Resilience Grows Through Repetition
Overview
Glen Willis explains why traditional Business Continuity and Disaster Recovery planning no longer matches how modern systems actually fail. Outages are not rare events anymore. In cloud native, distributed environments, disruption is constant and often small but persistent.
Instead of focusing only on recovery after something breaks, organizations need to operate with resilience as a daily discipline. That means designing systems to absorb stress, limiting blast radius when components fail, and keeping critical services running even when conditions are not ideal.
The conversation outlines five practical shifts: engineering for failure, introducing controlled stress before real outages occur, designing for graceful degradation, building strong observability, and practicing response regularly. Recovery plans still matter, but resilience becomes the operating model that reduces impact long before a disaster scenario unfolds.
Transcript
Glen Willis
I’m Glen Willis, Director of Risk at Kalles Group.
There’s a fundamental shift happening in enterprise technology.
For years, Business Continuity and Disaster Recovery, or BCDR, focused on catastrophic, low frequency events such as data center outages, natural disasters, hardware failure, and regional disruptions.
The assumption was simple: systems fail rarely, and when they do, you recover them. That assumption doesn’t hold anymore.
Modern environments are cloud native, API driven, distributed, and heavily integrated with SaaS providers. In that world, small failures happen constantly. Latency spikes. Dependencies degrade. Services time out. Third parties wobble.
Failure is no longer exceptional. It’s expected.
That’s where the shift to IT resilience begins.
Resilience isn’t about recovery. It’s about continuity under stress. It’s proactive instead of reactive. It’s engineered instead of documented. And it assumes disruption is inevitable.
Traditional BCDR focuses heavily on artifacts such as recovery plans, runbooks, RTO and RPO targets, backup validation, and annual tabletop exercises. Those are important. But they activate after something breaks.
Resilience asks a different question: what if the system never needed dramatic recovery in the first place? What if it degraded gracefully? What if it rerouted automatically? What if users never noticed?
That’s the mindset shift.
The first principle is engineering for failure. Resilient systems assume components will fail and design accordingly through redundant paths, stateless architecture, horizontal scaling, dependency isolation, and circuit breakers. Uptime comes from containing failure, not preventing it entirely.
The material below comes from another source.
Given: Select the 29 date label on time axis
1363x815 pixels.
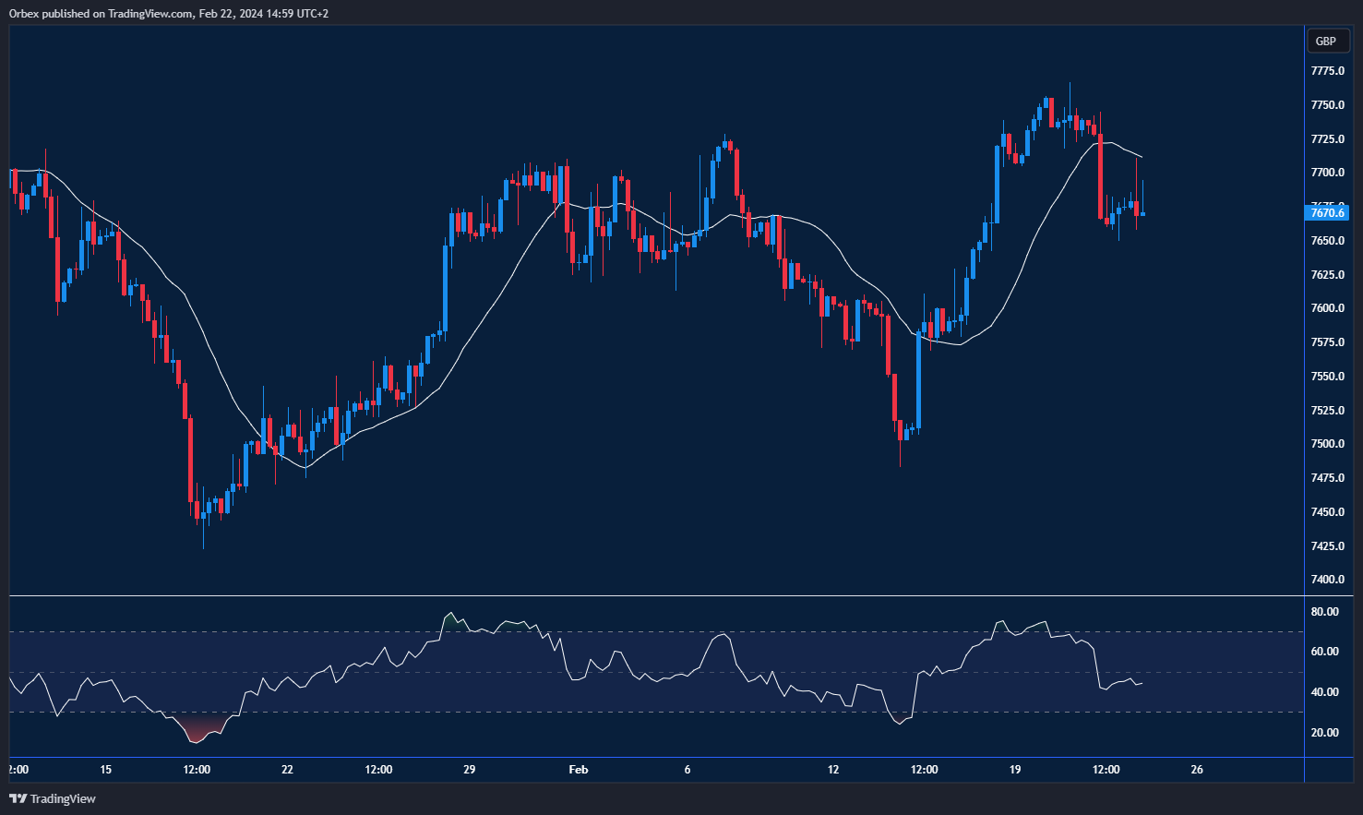Looking at the screenshot, I should click(469, 770).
Second is controlled stress testing. Historically, recovery was tested once a year. Resilient organizations introduce failure intentionally and continuously. They simulate outages, inject latency, and remove infrastructure nodes. You don’t learn resilience during an outage. You learn it before the outage happens.
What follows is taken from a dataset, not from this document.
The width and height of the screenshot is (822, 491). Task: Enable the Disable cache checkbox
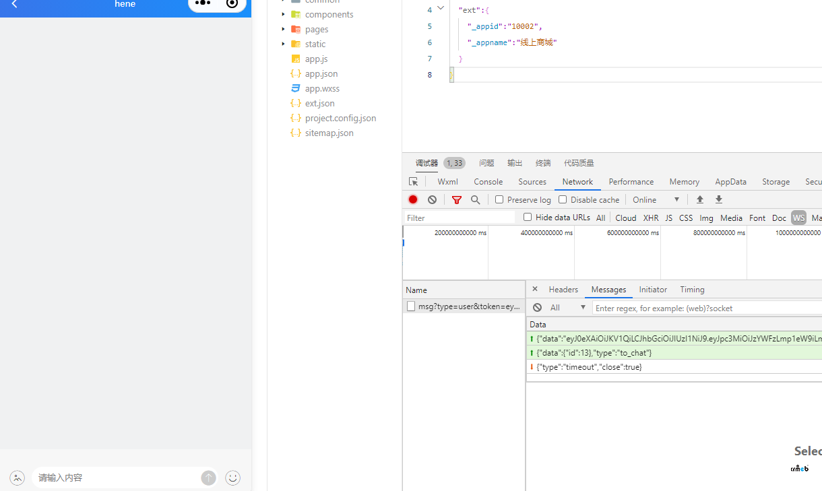point(563,199)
Third is graceful degradation. Not every feature needs to remain fully available at all times. Under stress, critical functionality stays online while non essential features are reduced. Users experience less richness, not total interruption.
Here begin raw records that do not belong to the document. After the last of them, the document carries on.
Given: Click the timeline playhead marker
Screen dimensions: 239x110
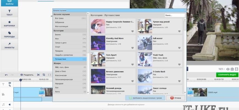Looking at the screenshot, I should point(20,80).
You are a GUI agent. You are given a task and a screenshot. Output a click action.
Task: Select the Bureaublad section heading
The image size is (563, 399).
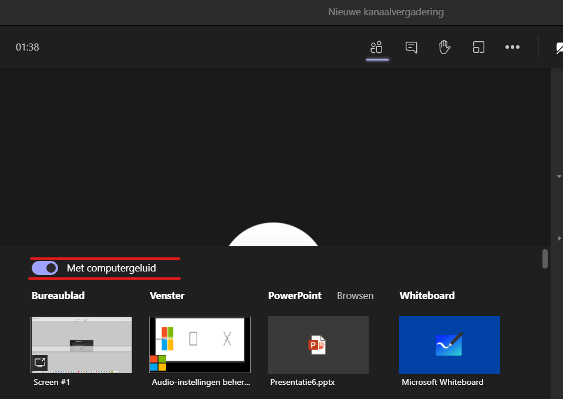(x=58, y=296)
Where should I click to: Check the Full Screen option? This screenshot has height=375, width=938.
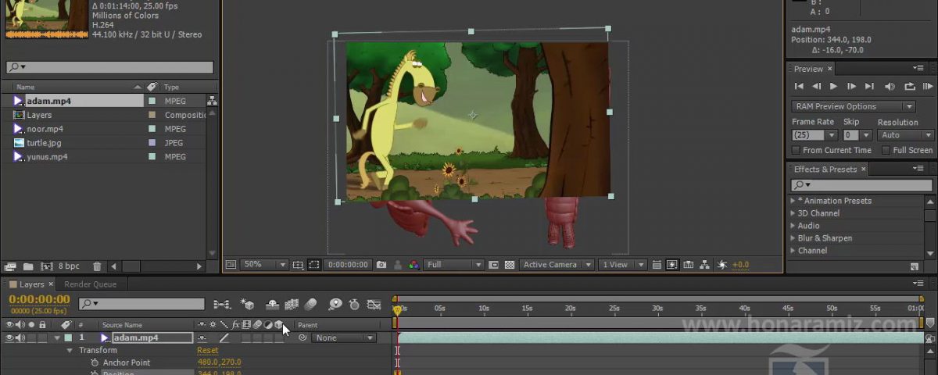pyautogui.click(x=886, y=150)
Fourth is observability. It’s not enough to know something broke. You need to understand why, where, and how impact spreads. Metrics, traces, logs, dependency mapping, and user telemetry provide real time clarity.
The fifth piece is habit and repetition. This is often overlooked.
The teams that handle incidents well don’t rely on heroics. They practice. They revisit decisions with business partners. They check assumptions regularly, even when nothing urgent is happening. That repetition builds coordination and improves decision quality. It reduces friction with the business. Muscle memory matters.
Many organizations invest heavily in plans and tooling. The gap usually appears in practice. Tabletop exercises happen once a year. Assumptions go untested. Confidence erodes quietly.
The most resilient teams don’t aim for perfection. They aim for familiarity.
Where does that leave BCDR?
It becomes the outer safety net, the last line of defense. Recovery planning still matters. Backups still matter. Compliance still matters. But resilience becomes the day to day operating model.
Organizations that make this shift see measurable benefits: reduced incident impact, faster recovery, stronger customer trust, lower operational stress, improved scalability, and a stronger risk posture overall.
If you’re assessing readiness, look less at writing new plans and more at building new habits. The future of enterprise technology isn’t about building systems that never fail. That’s unrealistic. It’s about building systems that bend, adapt, and continue delivering value even when conditions aren’t ideal.
That’s IT resilience.